>> START RECORDS SHOWN

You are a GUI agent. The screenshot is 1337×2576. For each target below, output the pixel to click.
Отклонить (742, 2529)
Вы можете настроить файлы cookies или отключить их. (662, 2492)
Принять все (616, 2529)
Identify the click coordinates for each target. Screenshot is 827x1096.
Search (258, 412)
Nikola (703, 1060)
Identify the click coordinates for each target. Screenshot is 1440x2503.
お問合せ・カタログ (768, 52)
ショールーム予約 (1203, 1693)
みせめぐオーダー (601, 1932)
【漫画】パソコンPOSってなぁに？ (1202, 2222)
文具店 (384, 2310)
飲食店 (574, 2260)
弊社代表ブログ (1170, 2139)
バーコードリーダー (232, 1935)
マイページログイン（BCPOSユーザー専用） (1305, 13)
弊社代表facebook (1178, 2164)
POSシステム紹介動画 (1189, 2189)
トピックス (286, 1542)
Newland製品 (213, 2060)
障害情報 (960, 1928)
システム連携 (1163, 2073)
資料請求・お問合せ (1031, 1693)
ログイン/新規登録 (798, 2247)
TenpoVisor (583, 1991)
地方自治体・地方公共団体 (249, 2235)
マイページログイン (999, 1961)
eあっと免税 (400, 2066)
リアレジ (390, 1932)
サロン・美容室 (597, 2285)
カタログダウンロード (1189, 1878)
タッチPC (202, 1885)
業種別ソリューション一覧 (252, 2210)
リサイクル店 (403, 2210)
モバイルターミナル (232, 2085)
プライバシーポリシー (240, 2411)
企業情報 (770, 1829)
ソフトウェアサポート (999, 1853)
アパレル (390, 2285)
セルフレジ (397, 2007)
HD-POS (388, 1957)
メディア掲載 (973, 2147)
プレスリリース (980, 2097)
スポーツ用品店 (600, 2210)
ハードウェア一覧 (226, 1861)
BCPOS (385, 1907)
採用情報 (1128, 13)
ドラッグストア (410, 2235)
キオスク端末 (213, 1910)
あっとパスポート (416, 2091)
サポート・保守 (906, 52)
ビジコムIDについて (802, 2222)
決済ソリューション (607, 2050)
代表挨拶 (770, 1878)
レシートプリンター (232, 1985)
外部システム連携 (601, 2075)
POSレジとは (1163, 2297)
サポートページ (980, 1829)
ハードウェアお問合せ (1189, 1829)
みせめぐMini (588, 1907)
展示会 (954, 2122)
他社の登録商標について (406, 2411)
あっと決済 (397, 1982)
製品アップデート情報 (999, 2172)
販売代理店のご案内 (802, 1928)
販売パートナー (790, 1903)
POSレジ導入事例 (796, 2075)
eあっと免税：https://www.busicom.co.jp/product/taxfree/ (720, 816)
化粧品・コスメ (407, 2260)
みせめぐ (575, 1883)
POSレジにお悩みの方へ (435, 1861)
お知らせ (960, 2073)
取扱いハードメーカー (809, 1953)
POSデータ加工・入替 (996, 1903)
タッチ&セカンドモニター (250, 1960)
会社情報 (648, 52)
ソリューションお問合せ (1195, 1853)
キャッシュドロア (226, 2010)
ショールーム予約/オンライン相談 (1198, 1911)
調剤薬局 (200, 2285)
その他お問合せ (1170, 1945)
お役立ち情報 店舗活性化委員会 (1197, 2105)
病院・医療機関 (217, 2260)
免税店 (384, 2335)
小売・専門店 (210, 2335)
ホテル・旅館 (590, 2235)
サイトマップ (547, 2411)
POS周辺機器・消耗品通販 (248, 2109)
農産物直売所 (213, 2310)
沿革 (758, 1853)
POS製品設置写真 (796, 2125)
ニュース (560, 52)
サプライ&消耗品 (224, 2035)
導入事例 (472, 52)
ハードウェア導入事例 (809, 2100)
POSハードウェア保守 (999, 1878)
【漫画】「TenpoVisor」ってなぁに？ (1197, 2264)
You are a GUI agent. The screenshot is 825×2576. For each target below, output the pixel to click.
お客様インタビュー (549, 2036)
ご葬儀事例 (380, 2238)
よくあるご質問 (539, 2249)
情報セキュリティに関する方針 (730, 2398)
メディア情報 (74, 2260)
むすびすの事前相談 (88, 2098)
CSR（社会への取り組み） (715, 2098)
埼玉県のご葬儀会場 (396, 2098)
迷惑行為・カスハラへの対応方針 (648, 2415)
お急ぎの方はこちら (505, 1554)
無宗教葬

>> END RECORDS SHOWN

▸ WHAT TO WORK ON
Can you retype every row above, character for character?

▸ COMPLETED TASK
You are a GUI agent. The screenshot is 1337×2576. For each target below, output the pixel to click.
Отклонить (742, 2529)
Вы можете настроить файлы cookies или отключить их. (662, 2492)
Принять все (616, 2529)
Identify the click coordinates for each target. Screenshot is 827x1096.
Search (258, 412)
Nikola (703, 1060)
Identify the click coordinates for each target. Screenshot is 1440x2503.
お問合せ・カタログ (768, 52)
ショールーム予約 (1203, 1693)
みせめぐオーダー (601, 1932)
【漫画】パソコンPOSってなぁに？ (1202, 2222)
文具店 (384, 2310)
飲食店 (574, 2260)
弊社代表ブログ (1170, 2139)
バーコードリーダー (232, 1935)
マイページログイン（BCPOSユーザー専用） (1305, 13)
弊社代表facebook (1178, 2164)
POSシステム紹介動画 (1189, 2189)
トピックス (286, 1542)
Newland製品 (213, 2060)
障害情報 (960, 1928)
システム連携 (1163, 2073)
資料請求・お問合せ (1031, 1693)
ログイン/新規登録 (798, 2247)
TenpoVisor (583, 1991)
地方自治体・地方公共団体 (249, 2235)
マイページログイン (999, 1961)
eあっと免税 (400, 2066)
リアレジ (390, 1932)
サロン・美容室 (597, 2285)
カタログダウンロード (1189, 1878)
タッチPC (202, 1885)
業種別ソリューション一覧 (252, 2210)
リサイクル店 (403, 2210)
モバイルターミナル (232, 2085)
プライバシーポリシー (240, 2411)
企業情報 (770, 1829)
ソフトウェアサポート (999, 1853)
アパレル (390, 2285)
セルフレジ (397, 2007)
HD-POS (388, 1957)
メディア掲載 (973, 2147)
プレスリリース (980, 2097)
スポーツ用品店 (600, 2210)
ハードウェア一覧 (226, 1861)
BCPOS (385, 1907)
採用情報 (1128, 13)
ドラッグストア (410, 2235)
キオスク端末 (213, 1910)
あっとパスポート (416, 2091)
サポート・保守 (906, 52)
ビジコムIDについて (802, 2222)
決済ソリューション (607, 2050)
代表挨拶 (770, 1878)
レシートプリンター (232, 1985)
外部システム連携 (601, 2075)
POSレジとは (1163, 2297)
サポートページ (980, 1829)
ハードウェアお問合せ (1189, 1829)
みせめぐMini (588, 1907)
展示会 (954, 2122)
他社の登録商標について (406, 2411)
あっと決済 (397, 1982)
製品アップデート情報 (999, 2172)
販売代理店のご案内 (802, 1928)
販売パートナー (790, 1903)
POSレジ導入事例 (796, 2075)
eあっと免税：https://www.busicom.co.jp/product/taxfree/ (720, 816)
化粧品・コスメ (407, 2260)
みせめぐ (575, 1883)
POSレジにお悩みの方へ (435, 1861)
お知らせ (960, 2073)
取扱いハードメーカー (809, 1953)
POSデータ加工・入替 (996, 1903)
タッチ&セカンドモニター (250, 1960)
会社情報 (648, 52)
ソリューションお問合せ (1195, 1853)
キャッシュドロア (226, 2010)
ショールーム予約/オンライン相談 (1198, 1911)
調剤薬局 (200, 2285)
その他お問合せ (1170, 1945)
お役立ち情報 店舗活性化委員会 (1197, 2105)
病院・医療機関 (217, 2260)
免税店 (384, 2335)
小売・専門店 (210, 2335)
ホテル・旅館 (590, 2235)
サイトマップ (547, 2411)
POS周辺機器・消耗品通販 (248, 2109)
農産物直売所 (213, 2310)
沿革 (758, 1853)
POS製品設置写真 (796, 2125)
ニュース (560, 52)
サプライ&消耗品 (224, 2035)
導入事例 (472, 52)
ハードウェア導入事例 (809, 2100)
POSハードウェア保守 (999, 1878)
【漫画】「TenpoVisor」ってなぁに？ (1197, 2264)
You are a GUI agent. The screenshot is 825×2576. For each target below, output the pixel to click.
お客様インタビュー (549, 2036)
ご葬儀事例 (380, 2238)
よくあるご質問 (539, 2249)
情報セキュリティに関する方針 (730, 2398)
メディア情報 (74, 2260)
むすびすの事前相談 (88, 2098)
CSR（社会への取り組み） (715, 2098)
埼玉県のご葬儀会場 (396, 2098)
迷惑行為・カスハラへの対応方針 (648, 2415)
お急ぎの方はこちら (505, 1554)
無宗教葬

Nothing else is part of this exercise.